Sabato 28 Agosto 2021
Il cantautore Fabrizio Moro esprime parole di dissenso e rabbia per alcuni fatti di cronaca, recenti e non.

«Non sopporto che ognuno si faccia i c…i propri»: rabbia e risentimento nelle parole del cantautore romano, Fabrizio Moro, che si scaglia contro alcune vicende di cronaca, tra cui il concerto non autorizzato di Salmo e Vittorio Brumotti e i festeggiamenti degli Europei.

In un'intervista rilasciata a Il Fatto Quotidiano, Moro ha espresso la sua contrarietà senza filtri: «C’è chi fa il concerto davanti a 3mila persone assembrate. - dice riferendosi a Salmo, finito nella bufera mediatica dopo il concerto a Olbia -. E quelli che si mettono due paillettes addosso e si credono artisti. Fanno dichiarazioni para*ule sui social, fregandosene di comporre canzoni». 

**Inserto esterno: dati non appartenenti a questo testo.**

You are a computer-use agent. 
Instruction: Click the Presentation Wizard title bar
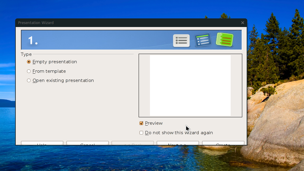[128, 23]
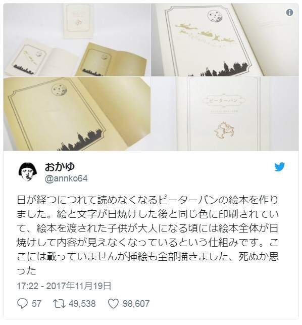Open the three-books photo in the top left

pyautogui.click(x=77, y=39)
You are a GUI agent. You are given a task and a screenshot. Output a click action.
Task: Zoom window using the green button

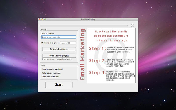(45, 19)
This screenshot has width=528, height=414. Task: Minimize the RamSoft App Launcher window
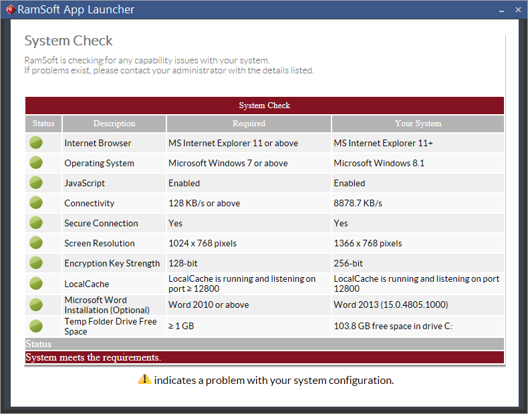(502, 10)
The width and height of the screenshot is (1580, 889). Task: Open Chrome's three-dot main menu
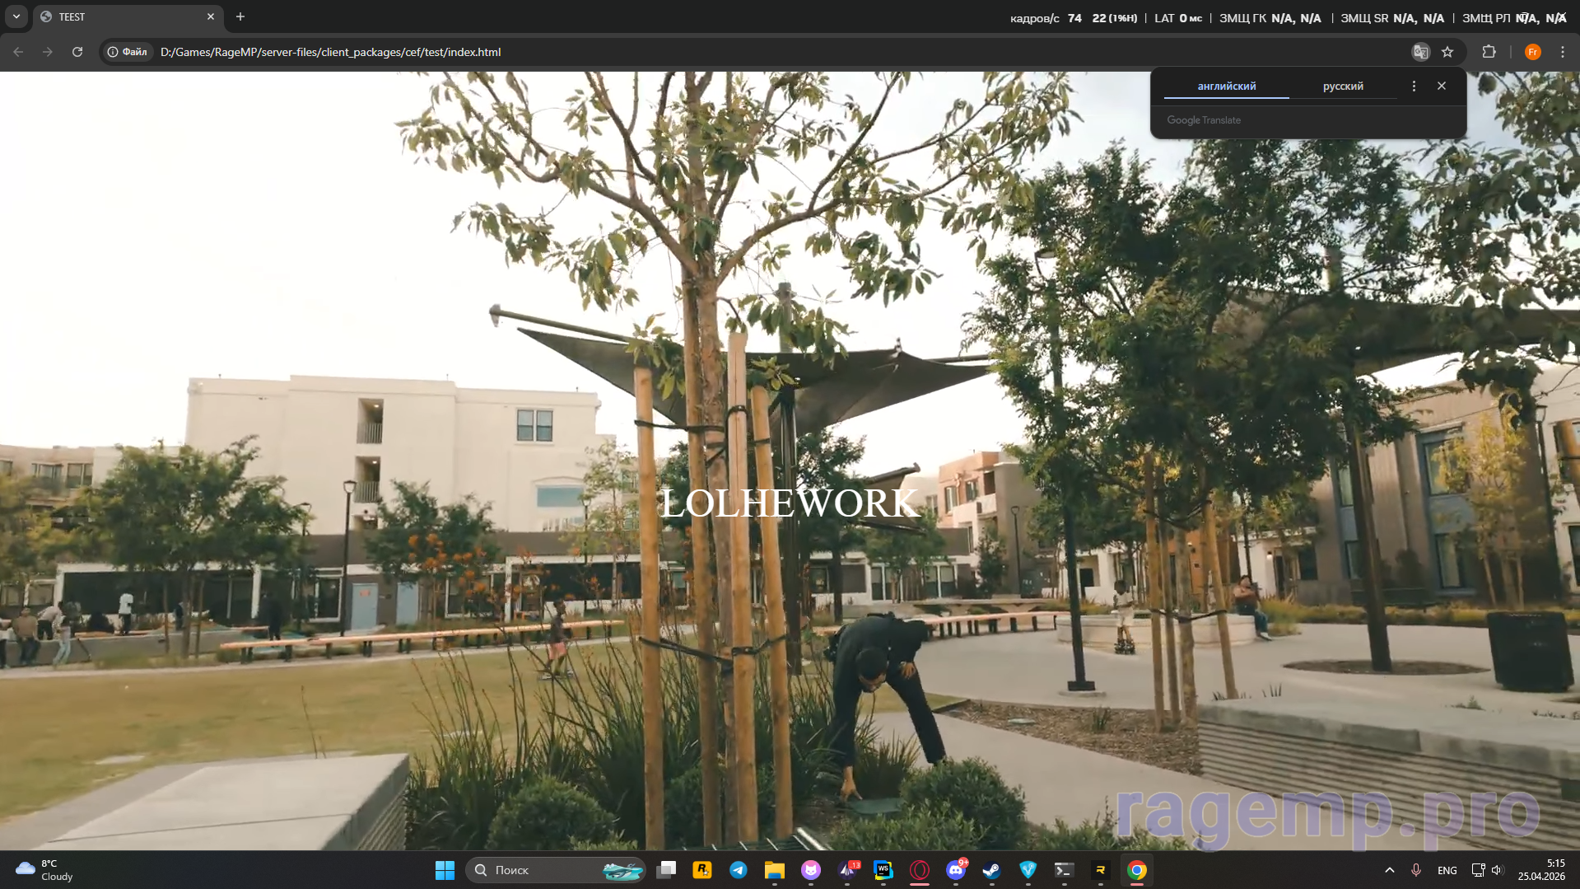tap(1562, 52)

Fabrizio Moro mette l'appunto anche festeggiamenti post vittoria dell’Italia a Euro 2020: «Sono schifato da festeggiamenti così incoscienti. Nessuno che mettesse freno» e sottolinea che non sopporta che ci siano personaggi che si permettono di “parlare di decreti” sui social con la «stessa disinvoltura con cui pubblicano una foto dal cesso».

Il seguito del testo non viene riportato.